**Directions:**
Only the lines from the one containing "Like the tweet with the heart icon" to the end of the data below belong in the answer, each repeated exactly; no pictures.

**Task inputs:**
-.-.-
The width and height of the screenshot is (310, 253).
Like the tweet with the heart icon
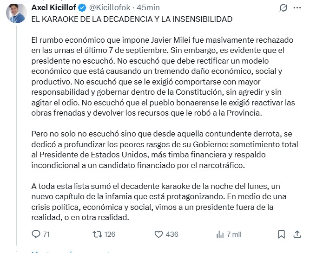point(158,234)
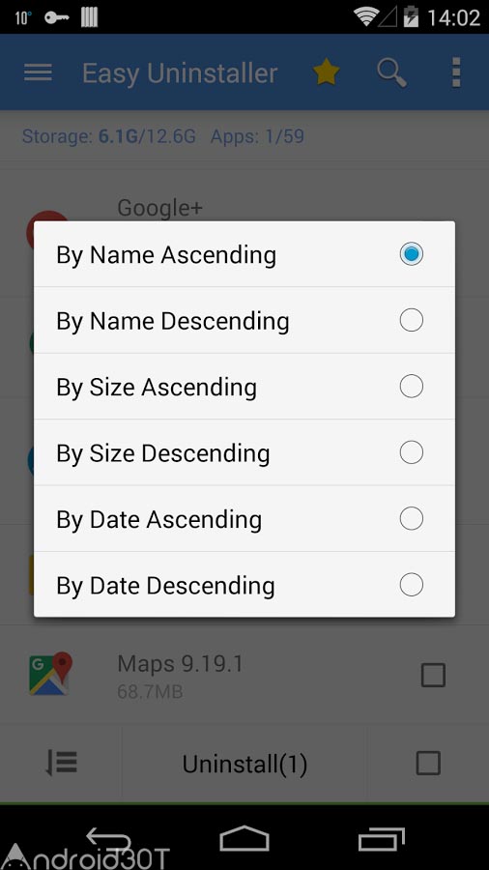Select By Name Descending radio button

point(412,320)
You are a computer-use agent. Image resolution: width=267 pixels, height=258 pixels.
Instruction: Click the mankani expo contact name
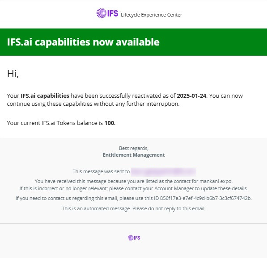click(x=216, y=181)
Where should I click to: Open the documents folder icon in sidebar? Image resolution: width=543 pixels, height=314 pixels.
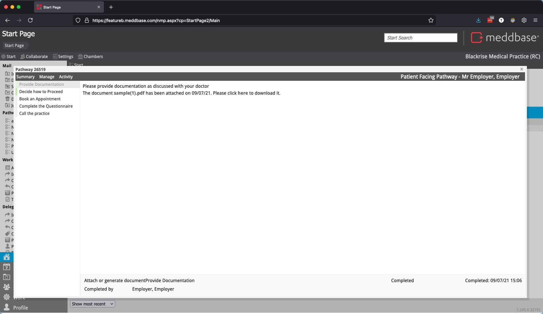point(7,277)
-.-.-
**Exercise response:**
Like the tweet with the heart icon
point(158,234)
Select By Name Descending radio button

point(412,320)
You are a computer-use agent. Image resolution: width=267 pixels, height=258 pixels.
Instruction: Click the mankani expo contact name
click(x=216, y=181)
Where should I click to: Open the documents folder icon in sidebar? Image resolution: width=543 pixels, height=314 pixels.
point(7,277)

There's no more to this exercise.